**STORED DATA**
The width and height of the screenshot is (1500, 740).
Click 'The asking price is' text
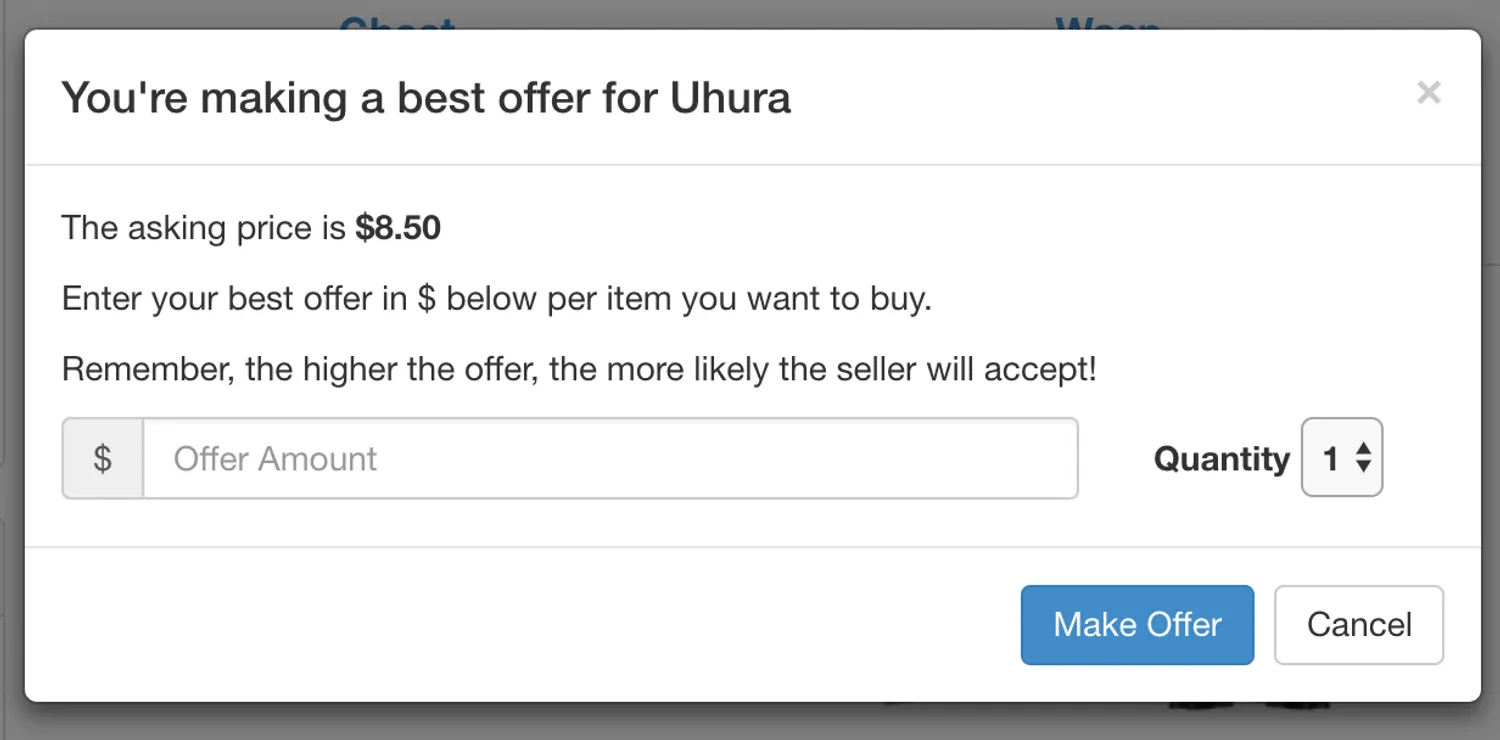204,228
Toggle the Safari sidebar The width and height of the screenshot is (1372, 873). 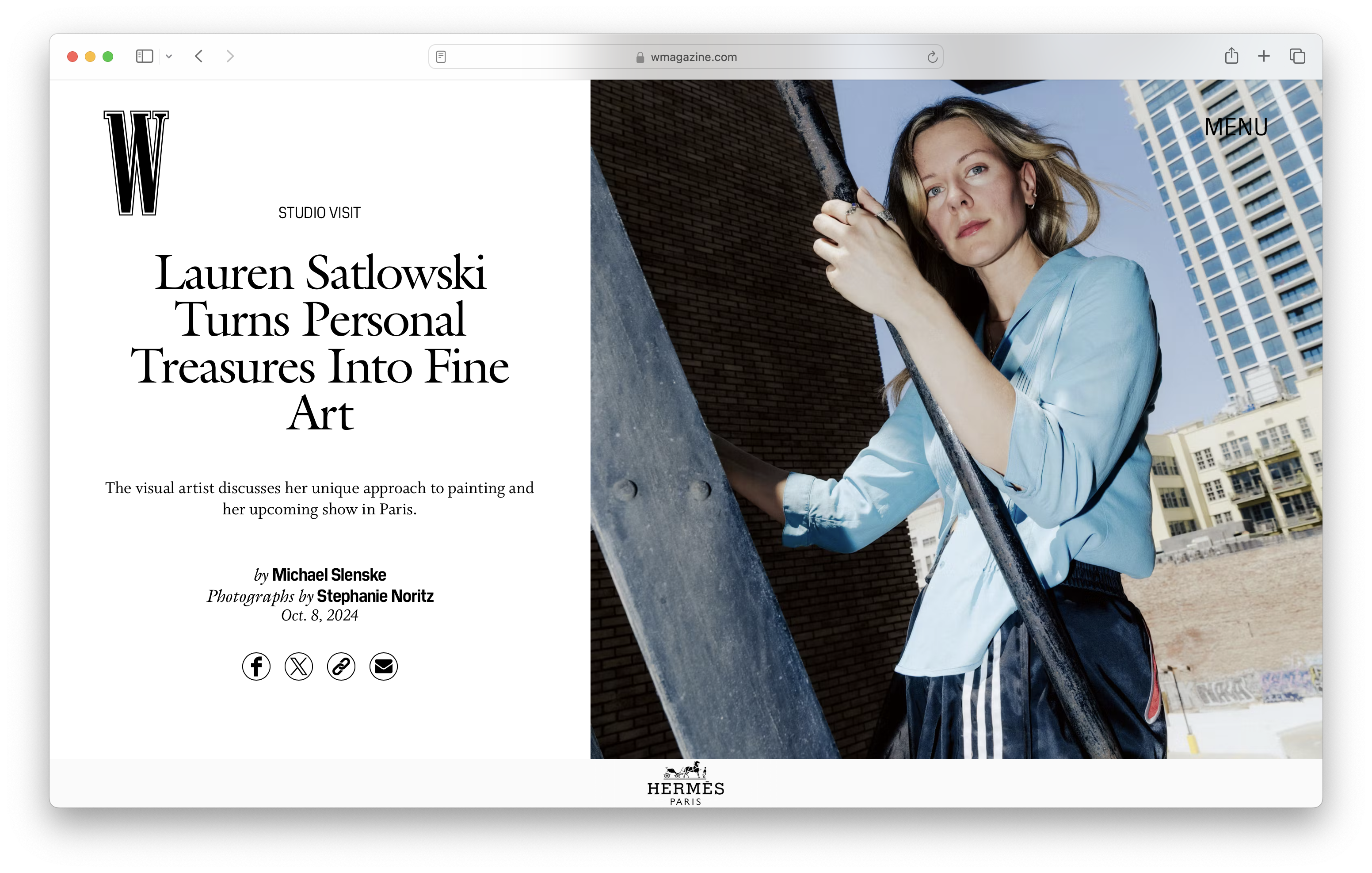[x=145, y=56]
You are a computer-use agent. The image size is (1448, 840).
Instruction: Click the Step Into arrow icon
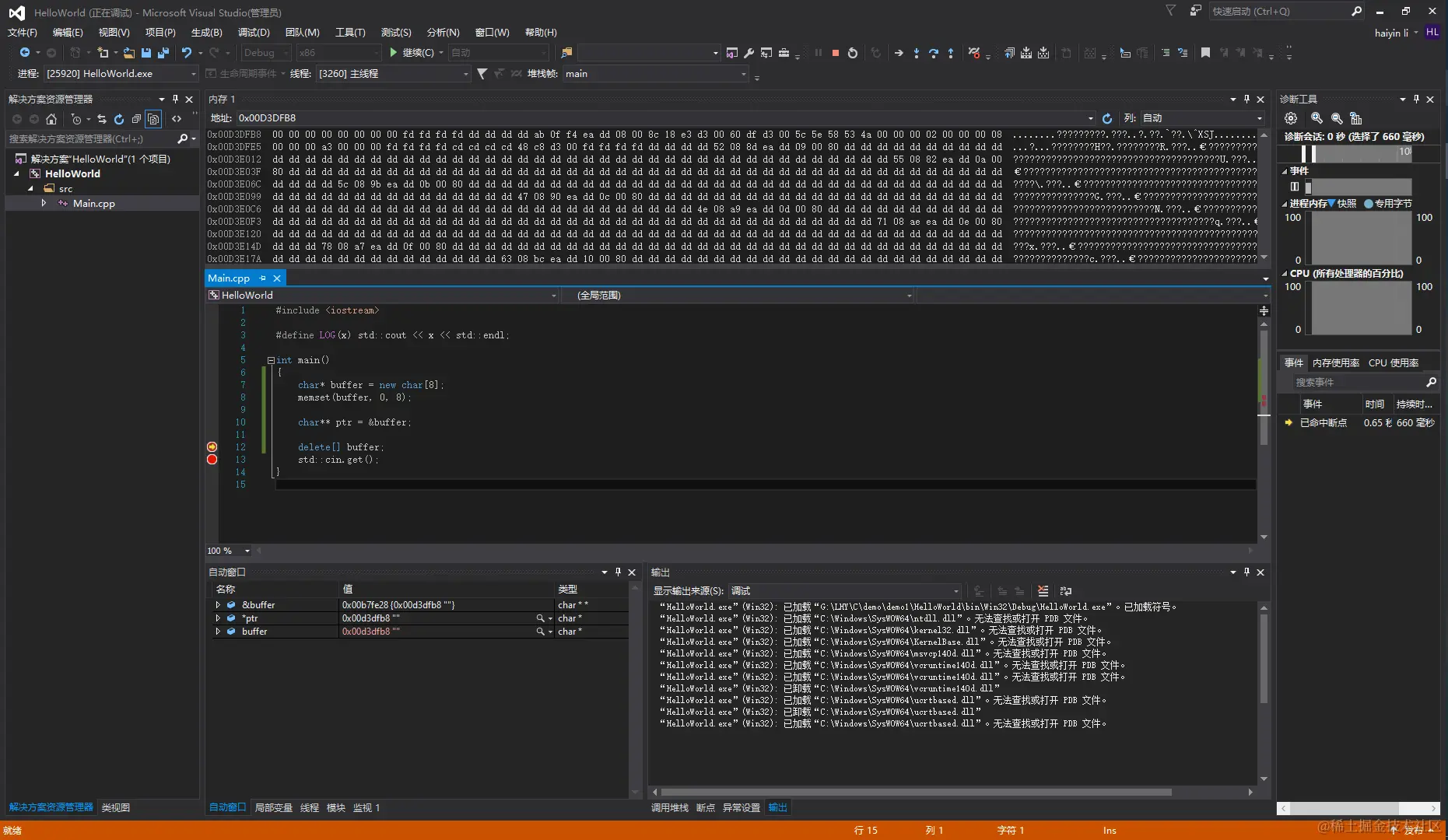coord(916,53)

--

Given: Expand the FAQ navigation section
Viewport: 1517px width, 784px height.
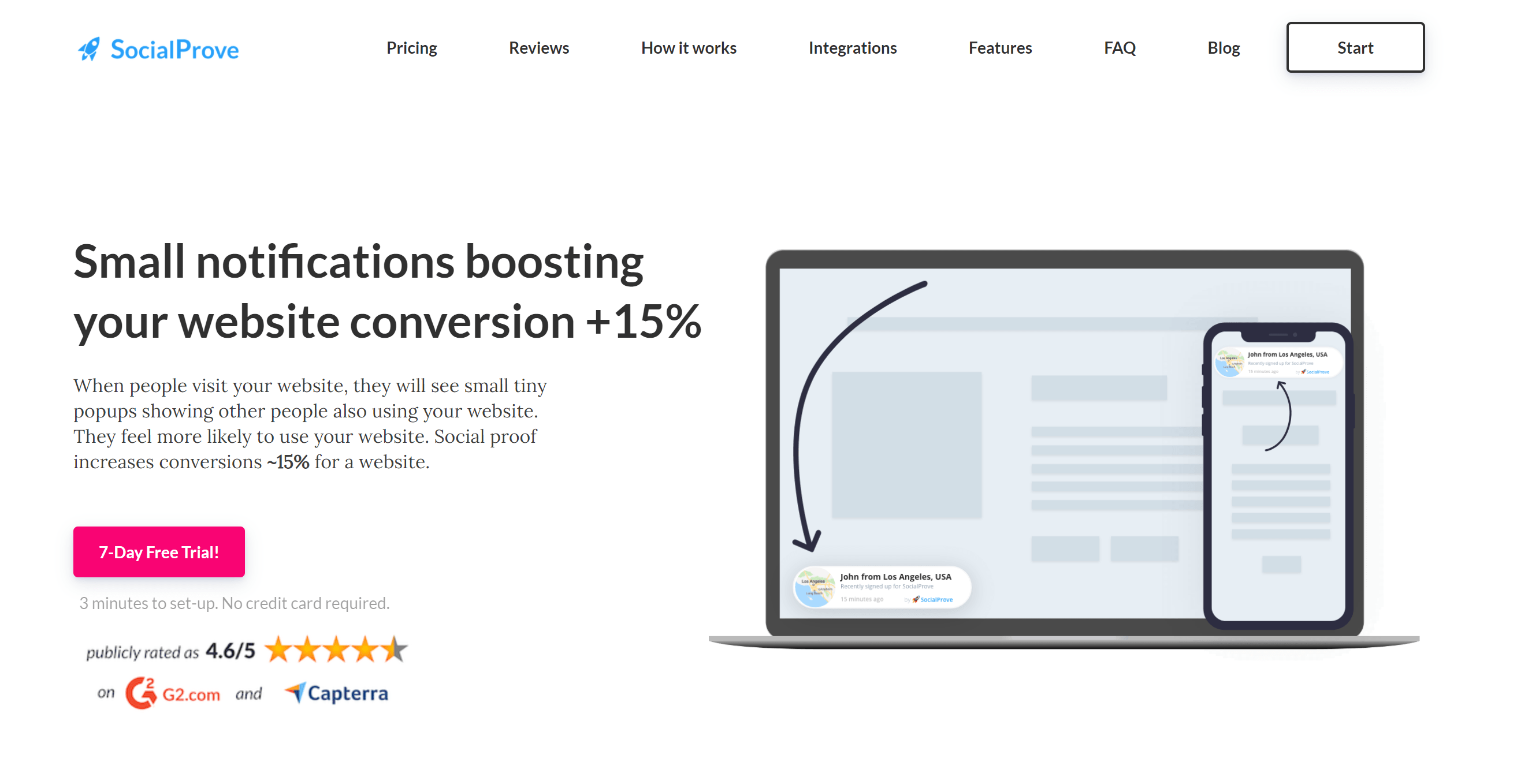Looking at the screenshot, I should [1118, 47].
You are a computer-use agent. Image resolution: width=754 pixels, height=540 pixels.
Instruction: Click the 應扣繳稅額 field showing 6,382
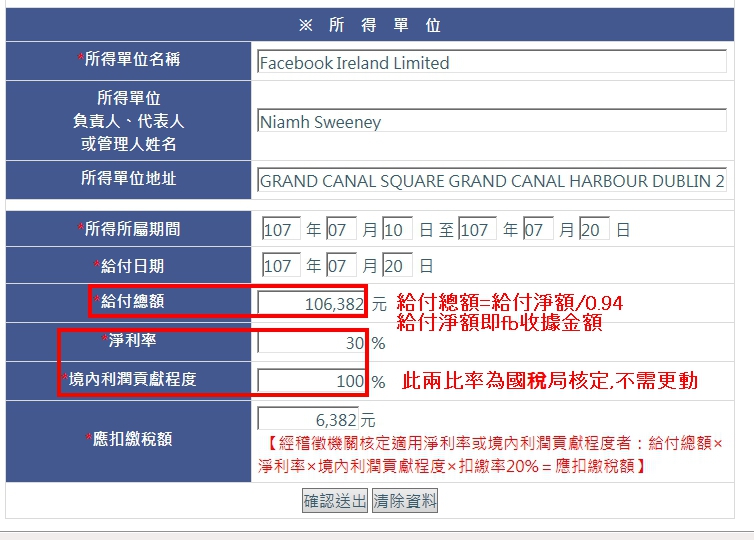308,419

--

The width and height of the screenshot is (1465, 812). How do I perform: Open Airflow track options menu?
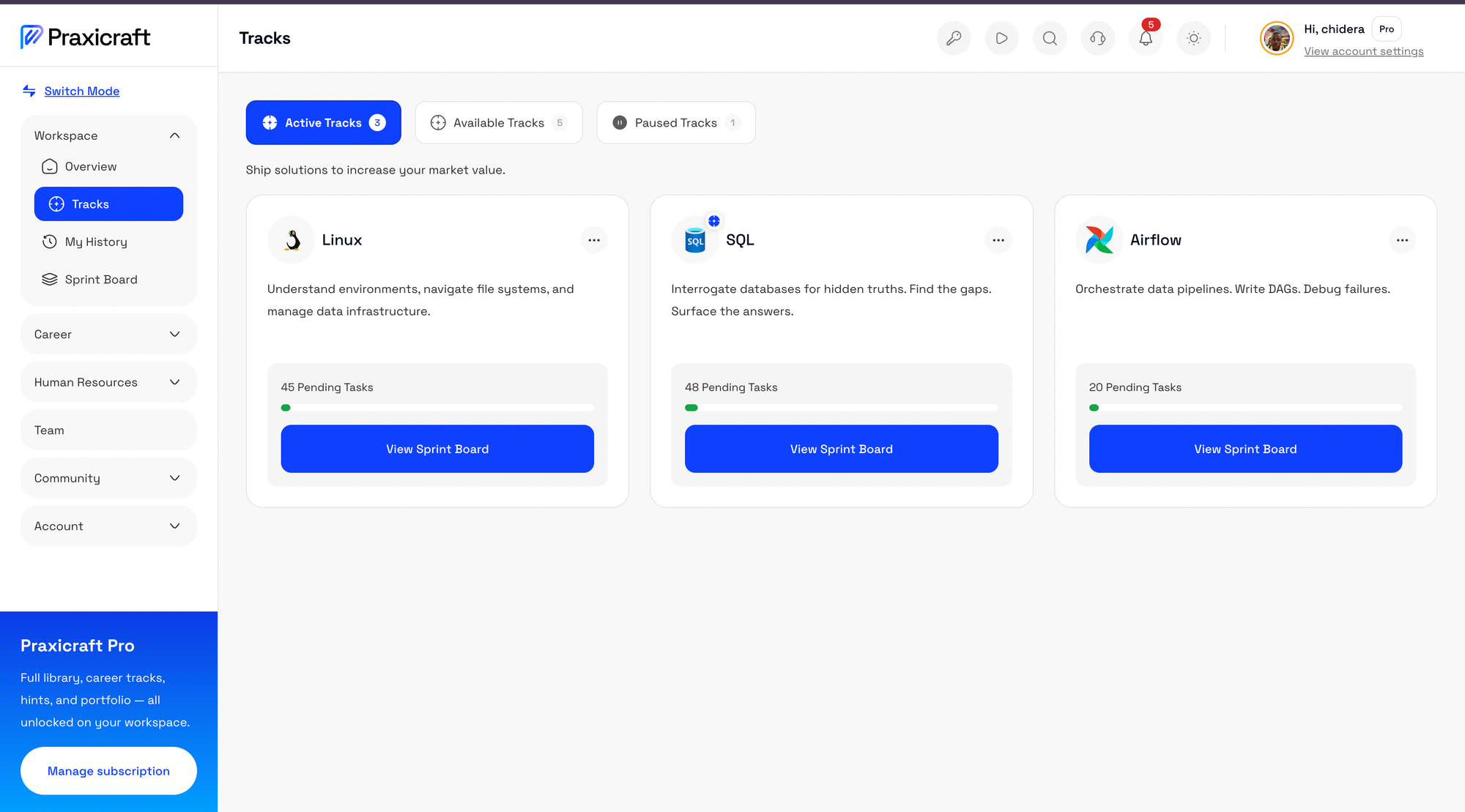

**ASSIGNMENT**
Lines with "agent" in the records above: copy every one of them.

**EXPECTED OUTPUT**
You are a computer-use agent. The image size is (1448, 840).
You are a computer-use agent. Image resolution: width=754 pixels, height=540 pixels.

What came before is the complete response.